▶ [EXERCISE OBJECTIVE]:
Put the lines of all the items below into a numbered list, skipping blank lines and leaving out the pictures.

═════ SUPPLIED DATA

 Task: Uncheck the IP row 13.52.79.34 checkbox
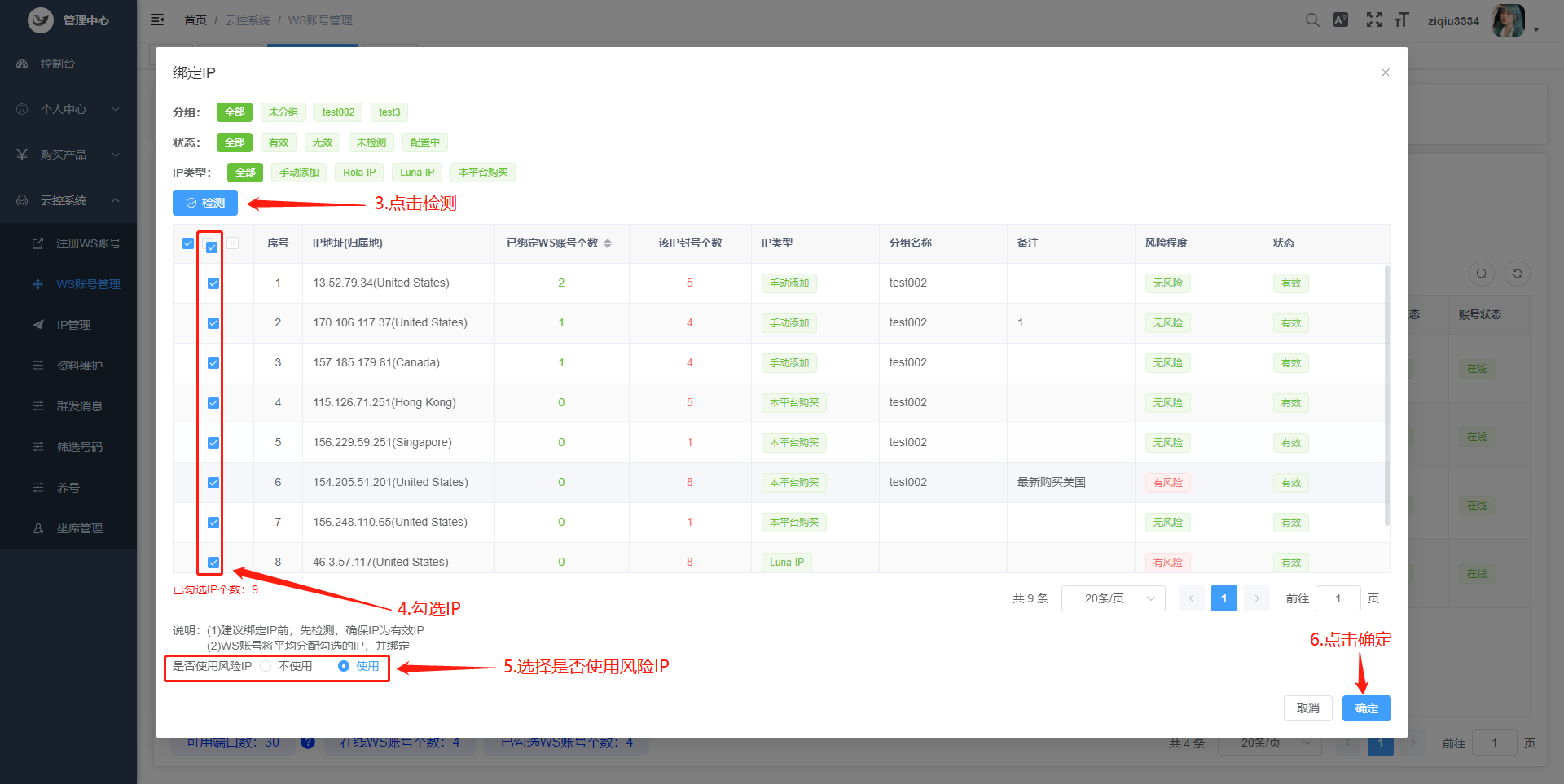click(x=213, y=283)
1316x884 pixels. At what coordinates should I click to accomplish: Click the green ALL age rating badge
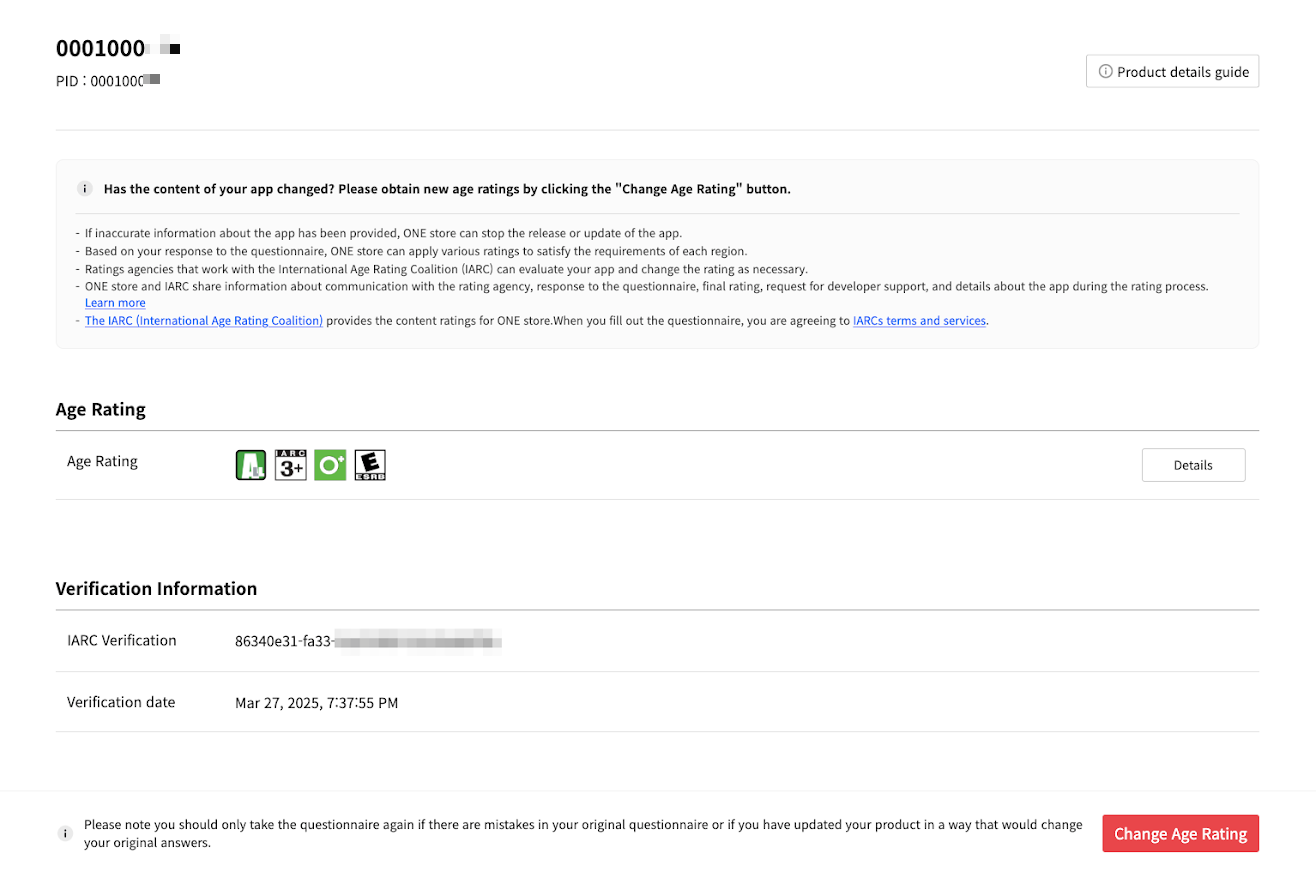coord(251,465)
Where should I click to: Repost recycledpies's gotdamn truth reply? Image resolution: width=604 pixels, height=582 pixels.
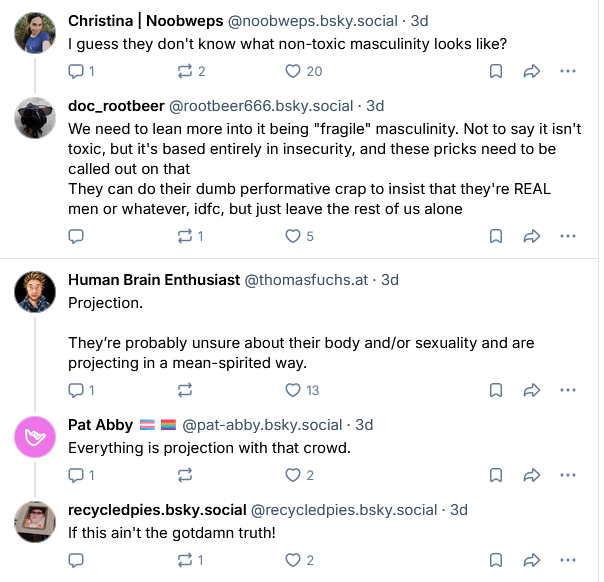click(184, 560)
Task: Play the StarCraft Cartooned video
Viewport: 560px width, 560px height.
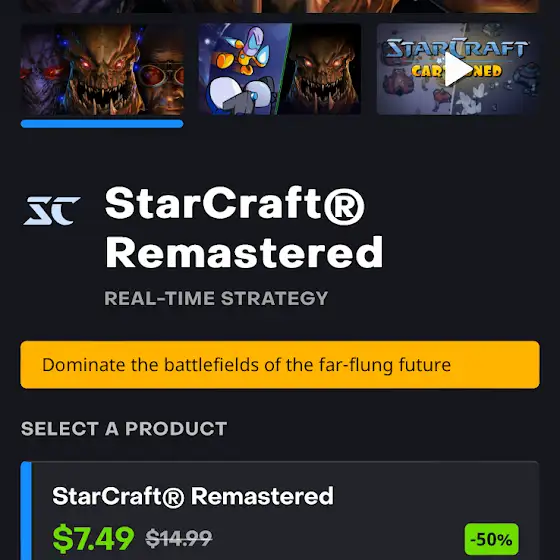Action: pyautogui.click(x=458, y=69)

══════════

▶ [COMPLETE OUTPUT]:
1.  Task: Uncheck the IP row 13.52.79.34 checkbox
2. click(x=213, y=283)
3. 1316x884 pixels. At what coordinates should I click to accomplish: Click the green ALL age rating badge
4. coord(251,465)
5. Where should I click to: Repost recycledpies's gotdamn truth reply? Image resolution: width=604 pixels, height=582 pixels.
6. click(184, 560)
7. Task: Play the StarCraft Cartooned video
8. Viewport: 560px width, 560px height.
9. Action: pyautogui.click(x=458, y=69)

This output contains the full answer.